Между тем приближалось главное событие 1956 года: VIII Всекитайский съезд Коммунистической партии. На этом форуме Лю Шаоци по предложению Мао, сделанному еще в марте 1955 года, должен был выступить с политическим докладом о работе ЦК, Дэн Сяопин — с докладом об изменениях в уставе партии, а Чжоу — с докладом о втором пятилетнем плане. Сам Мао ни с какой крупной речью выступать больше не собирался, в чем, собственно, не было ничего особенного: Сталин тоже на XIX съезде в основном отмалчивался, поручив сделать главный доклад секретарю ЦК Георгию Максимилиановичу Маленкову. Но так же, как Сталин, Мао, понятно, внимательно знакомился с многочисленными проектами всех документов съезда[55].

Казалось, он остался ими доволен, но это была лишь видимость. Он просто умело скрывал свои мысли и, не особенно сдерживая соратников, испытывал их, лелея свою все более обострявшуюся подозрительность. «Ну, давайте, раскрывайте карты», — будто говорил он им.

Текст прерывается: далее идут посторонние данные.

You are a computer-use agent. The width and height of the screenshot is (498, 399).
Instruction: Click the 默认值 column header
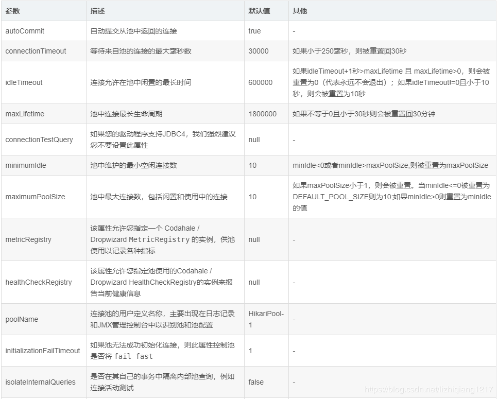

И те попали в западню. Даже Дэн совершил ряд промахов. В частности, исключил из устава партии и из собственного доклада об изменениях в уставе термин «идеи Мао Цзэдуна». Это произошло уже во время съезда, на одном из заседаний Политбюро, прямо накануне его выступления. До того во всех многочисленных вариантах устава и доклада указание на «идеи Мао Цзэдуна» как идеологическую основу Компартии Китая сохранялось146. А тут вдруг старый вояка Пэн Дэхуай, явно под влиянием осуждения культа личности в Советском Союзе, взял да и предложил «вычеркнуть» их из устава. С ним сразу же согласился Лю Шаоци147. Дэн тоже не стал возражать: скорее всего потому, что Мао в тот момент не выразил неудовольствия148. К тому же Дэн знал, что начиная с конца 1940-х Председатель неоднократно демонстрировал нежелание выпячивать этот термин. Так, в январе 1949-го он сам удалил его из устава Новодемократического союза молодежи Китая (бывшего Коммунистического союза молодежи Китая), заменив на «идеи о соединении теории марксизма-ленинизма с практикой китайской революции». Устранял он этот термин и из некоторых других документов, в том числе из нового издания третьего тома собственных «Избранных произведений», увидевшего свет в апреле 1953 года149. Из устава партии, однако, он «вычеркивать» свои идеи не предлагал, так что не понятно, почему такой опытный аппаратчик, как Дэн, вовремя не сориентировался. Но факт остается фактом. Дэн совершил ошибку. И Мао, как показало будущее, запомнил это. (В ноябре 1967 года Председатель поделится с некоторыми тогдашними ближайшими соратниками обидами на Дэна и Лю Шаоци, якобы проигнорировавшими его мнение во время VIII съезда партии150.)

вернуться

54

О болезненном состоянии Мао Цзэдуна после встреч со Сталиным красноречиво свидетельствуют личные записи и отчеты его русского врача Л. Мельникова, хранящиеся в РГАСПИ.

вернуться

55

Эти документы готовила группа лиц. Еще в мае 1955 года Дэн представил Мао списки двух комиссий: одну — по докладу Лю (Дэн был ее членом), другую — по уставу (Дэн ее возглавил). Существовала и комиссия по докладу Чжоу. Но работу всех комиссий курировал Мао.